▶ **PROMPT**: Each line from the one holding "Task: Click the vertical" to the last line below must be restated word for word, and no picture may be included.
= Beginning of Section =
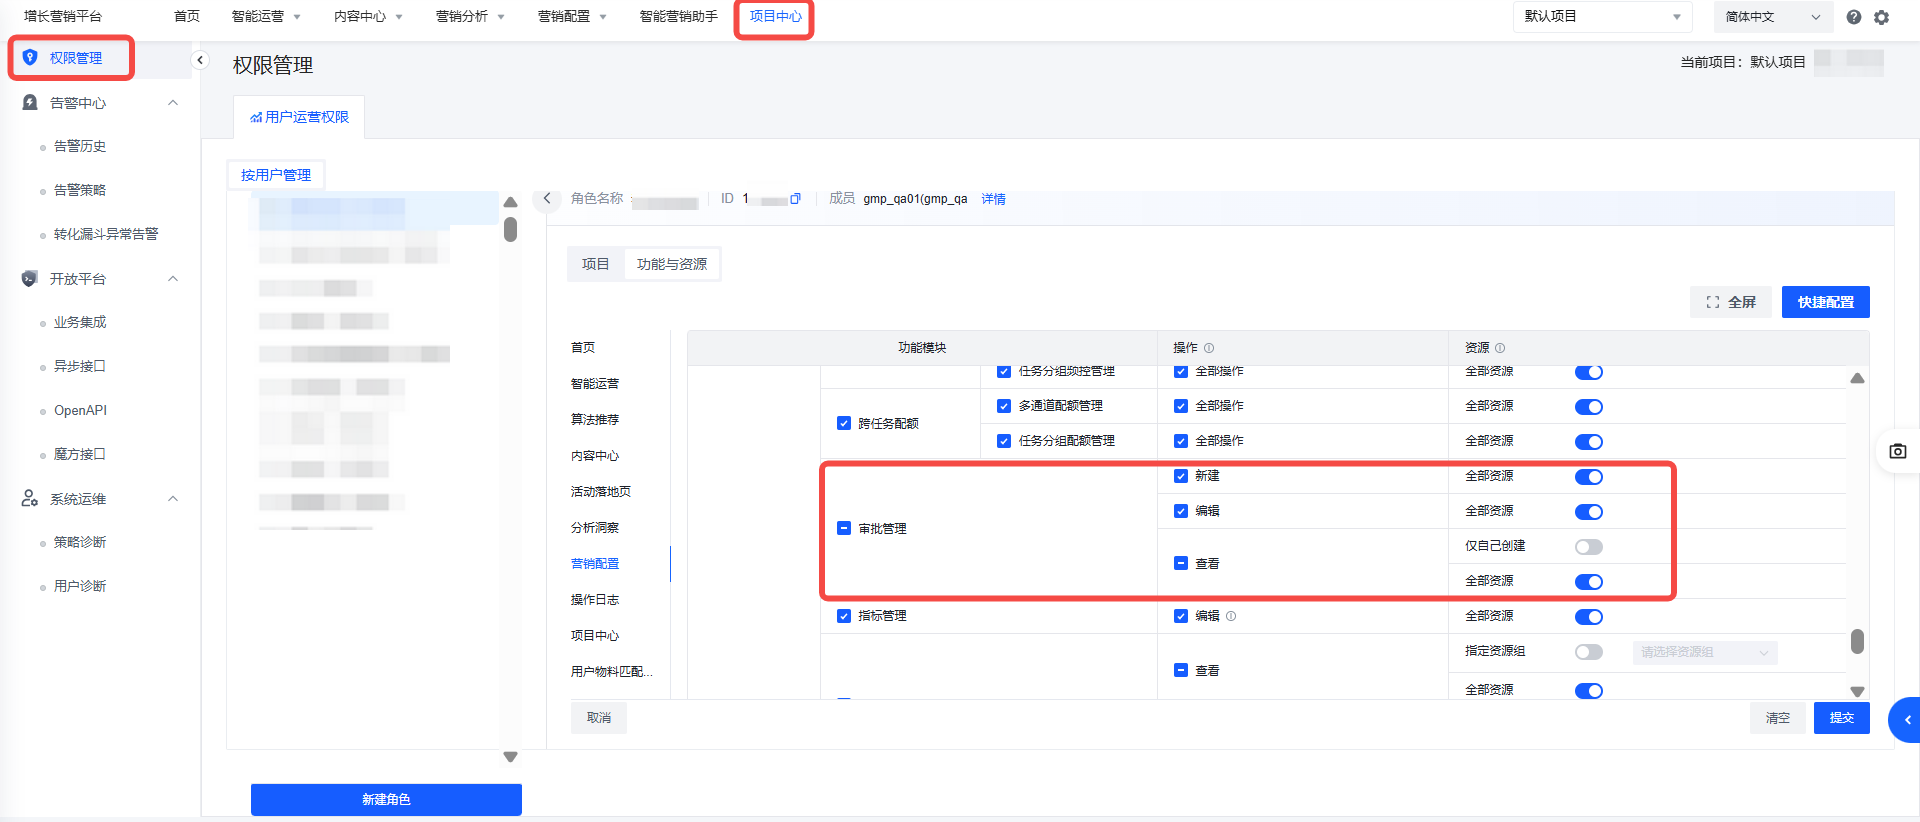Viewport: 1920px width, 822px height.
Task: Click the 快捷配置 button
Action: (x=1825, y=302)
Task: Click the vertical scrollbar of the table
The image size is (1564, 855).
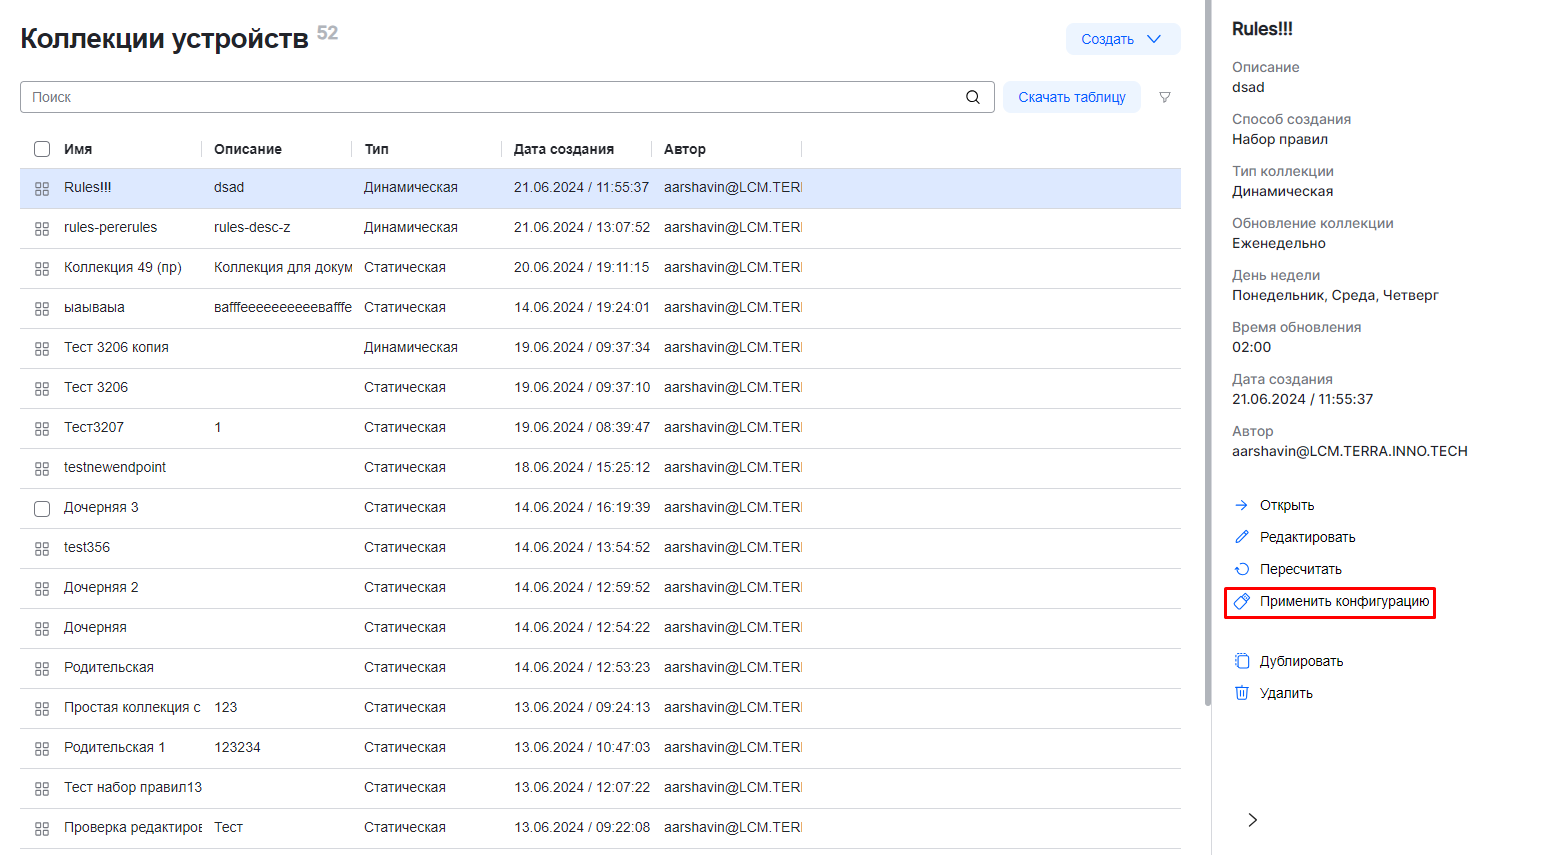Action: pyautogui.click(x=1207, y=350)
= End of Section =
▶ **SOLVED PROBLEM**:
Task: Click the vertical scrollbar of the table
The image size is (1564, 855).
Action: pyautogui.click(x=1207, y=350)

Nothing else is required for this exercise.